## What to work on
Recast the records as a JSON list of strings, with each line as its own string and blank lines omitted.

A block of data:
——————————
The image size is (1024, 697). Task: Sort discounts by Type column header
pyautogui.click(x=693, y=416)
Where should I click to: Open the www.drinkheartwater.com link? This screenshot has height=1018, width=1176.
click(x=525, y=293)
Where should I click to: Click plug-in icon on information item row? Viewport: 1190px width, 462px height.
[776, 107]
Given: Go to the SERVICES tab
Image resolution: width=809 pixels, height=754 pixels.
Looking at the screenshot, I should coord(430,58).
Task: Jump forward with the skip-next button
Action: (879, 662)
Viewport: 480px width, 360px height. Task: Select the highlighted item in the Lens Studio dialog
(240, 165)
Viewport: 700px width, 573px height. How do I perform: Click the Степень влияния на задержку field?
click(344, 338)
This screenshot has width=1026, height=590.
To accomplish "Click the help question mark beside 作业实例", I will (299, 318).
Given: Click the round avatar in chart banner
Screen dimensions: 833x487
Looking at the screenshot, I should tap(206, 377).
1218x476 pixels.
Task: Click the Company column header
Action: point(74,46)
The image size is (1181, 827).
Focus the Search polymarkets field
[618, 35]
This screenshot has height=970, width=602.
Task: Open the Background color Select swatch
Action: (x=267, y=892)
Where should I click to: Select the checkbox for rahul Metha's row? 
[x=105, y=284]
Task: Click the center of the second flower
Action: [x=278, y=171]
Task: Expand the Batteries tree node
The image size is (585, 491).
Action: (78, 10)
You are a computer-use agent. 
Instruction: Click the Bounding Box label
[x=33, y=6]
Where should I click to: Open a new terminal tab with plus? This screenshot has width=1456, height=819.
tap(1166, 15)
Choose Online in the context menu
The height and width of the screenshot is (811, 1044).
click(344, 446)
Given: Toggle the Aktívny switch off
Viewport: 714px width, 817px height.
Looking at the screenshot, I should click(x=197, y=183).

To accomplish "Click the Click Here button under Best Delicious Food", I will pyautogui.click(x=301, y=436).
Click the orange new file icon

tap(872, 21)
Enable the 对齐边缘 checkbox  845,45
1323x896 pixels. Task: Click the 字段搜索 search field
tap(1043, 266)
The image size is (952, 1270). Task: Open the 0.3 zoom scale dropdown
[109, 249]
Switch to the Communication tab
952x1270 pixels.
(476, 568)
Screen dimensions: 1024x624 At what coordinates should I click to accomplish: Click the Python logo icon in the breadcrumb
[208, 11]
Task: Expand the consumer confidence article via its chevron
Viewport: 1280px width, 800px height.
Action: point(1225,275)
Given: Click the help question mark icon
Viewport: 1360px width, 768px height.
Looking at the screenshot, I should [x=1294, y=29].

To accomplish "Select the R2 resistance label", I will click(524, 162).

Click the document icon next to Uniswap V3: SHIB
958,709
——————————
## Task answer
[
  "The image size is (1024, 697). Task: Sort discounts by Type column header",
  "pyautogui.click(x=693, y=416)",
  "Where should I click to: Open the www.drinkheartwater.com link? This screenshot has height=1018, width=1176.",
  "click(x=525, y=293)",
  "Where should I click to: Click plug-in icon on information item row? Viewport: 1190px width, 462px height.",
  "[776, 107]",
  "Given: Go to the SERVICES tab",
  "Image resolution: width=809 pixels, height=754 pixels.",
  "Looking at the screenshot, I should coord(430,58).",
  "Task: Jump forward with the skip-next button",
  "Action: (879, 662)",
  "Viewport: 480px width, 360px height. Task: Select the highlighted item in the Lens Studio dialog",
  "(240, 165)",
  "Viewport: 700px width, 573px height. How do I perform: Click the Степень влияния на задержку field?",
  "click(344, 338)",
  "This screenshot has width=1026, height=590.",
  "To accomplish \"Click the help question mark beside 作业实例\", I will (299, 318).",
  "Given: Click the round avatar in chart banner",
  "Screen dimensions: 833x487",
  "Looking at the screenshot, I should tap(206, 377).",
  "1218x476 pixels.",
  "Task: Click the Company column header",
  "Action: point(74,46)",
  "The image size is (1181, 827).",
  "Focus the Search polymarkets field",
  "[618, 35]",
  "This screenshot has height=970, width=602.",
  "Task: Open the Background color Select swatch",
  "Action: (x=267, y=892)",
  "Where should I click to: Select the checkbox for rahul Metha's row? ",
  "[x=105, y=284]",
  "Task: Click the center of the second flower",
  "Action: [x=278, y=171]",
  "Task: Expand the Batteries tree node",
  "The image size is (585, 491).",
  "Action: (78, 10)",
  "You are a computer-use agent. ",
  "Instruction: Click the Bounding Box label",
  "[x=33, y=6]",
  "Where should I click to: Open a new terminal tab with plus? This screenshot has width=1456, height=819.",
  "tap(1166, 15)",
  "Choose Online in the context menu",
  "The height and width of the screenshot is (811, 1044).",
  "click(344, 446)",
  "Given: Toggle the Aktívny switch off",
  "Viewport: 714px width, 817px height.",
  "Looking at the screenshot, I should click(x=197, y=183).",
  "To accomplish \"Click the Click Here button under Best Delicious Food\", I will pyautogui.click(x=301, y=436).",
  "Click the orange new file icon",
  "tap(872, 21)",
  "Enable the 对齐边缘 checkbox  845,45",
  "1323x896 pixels. Task: Click the 字段搜索 search field",
  "tap(1043, 266)",
  "The image size is (952, 1270). Task: Open the 0.3 zoom scale dropdown",
  "[109, 249]",
  "Switch to the Communication tab",
  "952x1270 pixels.",
  "(476, 568)",
  "Screen dimensions: 1024x624 At what coordinates should I click to accomplish: Click the Python logo icon in the breadcrumb",
  "[208, 11]",
  "Task: Expand the consumer confidence article via its chevron",
  "Viewport: 1280px width, 800px height.",
  "Action: point(1225,275)",
  "Given: Click the help question mark icon",
  "Viewport: 1360px width, 768px height.",
  "Looking at the screenshot, I should [x=1294, y=29].",
  "To accomplish \"Select the R2 resistance label\", I will click(524, 162).",
  "Click the document icon next to Uniswap V3: SHIB",
  "958,709"
]